Ты усмехнулась, намекая на то, что одурачить тебя не так уж просто.
— Мой милый Джет, если тебе однажды предстоит с кем-нибудь, — тут ты сделала настолько выразительный акцент, что не осталось сомнений, кого именно ты имеешь ввиду, — придется расставаться, делай это одним рывком. Жестоко. Безжалостно. Никаких отступлений. Никаких путей назад. Никаких «может быть» и «а если вдруг». Уходя уходи. Забирай все — чувства, вещи, память. Неси на помойку и даже в мыслях не имей возвращаться. И тут неважно, любишь ты или нет. Любят тебя или проклинают. Нет ничего хуже новых бывших любовников. Разве что новые друзья из старых бывших любовников. И то, и то — издевательство, придуманное, чтобы иметь в жизни «запасной план». Эдакий «тревожный чемоданчик» на случай тотального невезения со знакомствами.
— Считаешь, люди не могут окончательно расстаться только потому, что не могут устроить отношений с действительно новыми людьми?
— Конечно.
Ты повернулась к парочке, которая за прошедшие полчаса стала нам чуть ли не родной — так откровенно и глубоко засела их трагедия в нашем споре.
Ты, Марта, взяла бокал вина, отпила и немного расслабилась, а потом сказала:
— Посмотри на нее. Он будет звонить ей раз в неделю, грустный и пьяный, и говорить всего одну фразу: «Я скучаю», а она будет тут же срываться и лететь к нему через весь город, тратить последние деньги на такси, чтобы раздвинуть перед ним ноги и пережить вместе всего одну ночь.
— А что если она будет счастлива этой ночью?
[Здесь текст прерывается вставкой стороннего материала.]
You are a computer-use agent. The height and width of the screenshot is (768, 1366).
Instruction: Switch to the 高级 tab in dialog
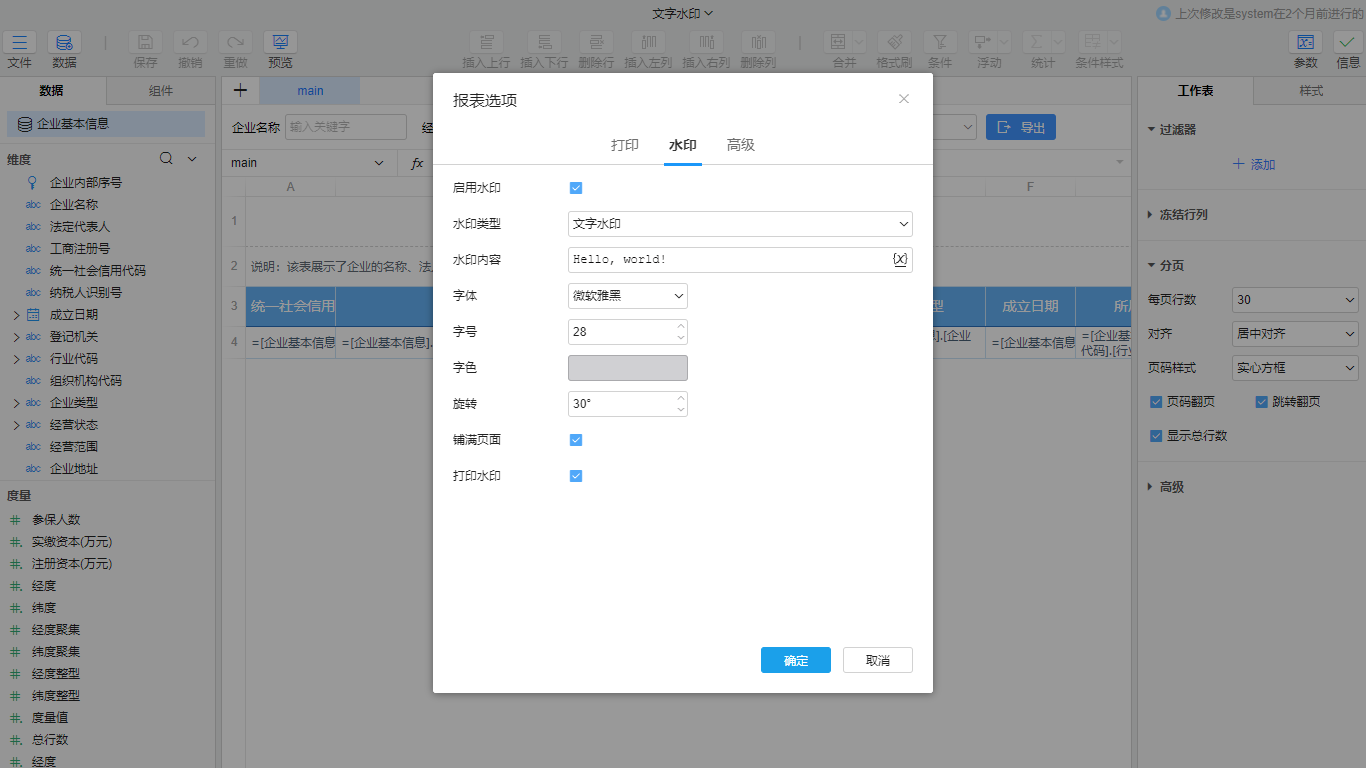pos(741,145)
— А ты веришь в такое счастье? — тихонько рассмеялась ты, будто видела перед собой наивного мальчонку, чьи слова никак нельзя воспринимать всерьез.
— Я верю, что счастье у всех разное.
— Нет никакого счастья в унижении.
— Она не унижается, пока любит.
Ты долго и пристально смотрела мне в лицо. Твои глаза подрагивали нервно и увлажнялись все больше и больше, но ты как-то сдержала слезы. Должно быть, твои собственные воспоминания были причиной этих слез, и они же заставили тебя сдержаться.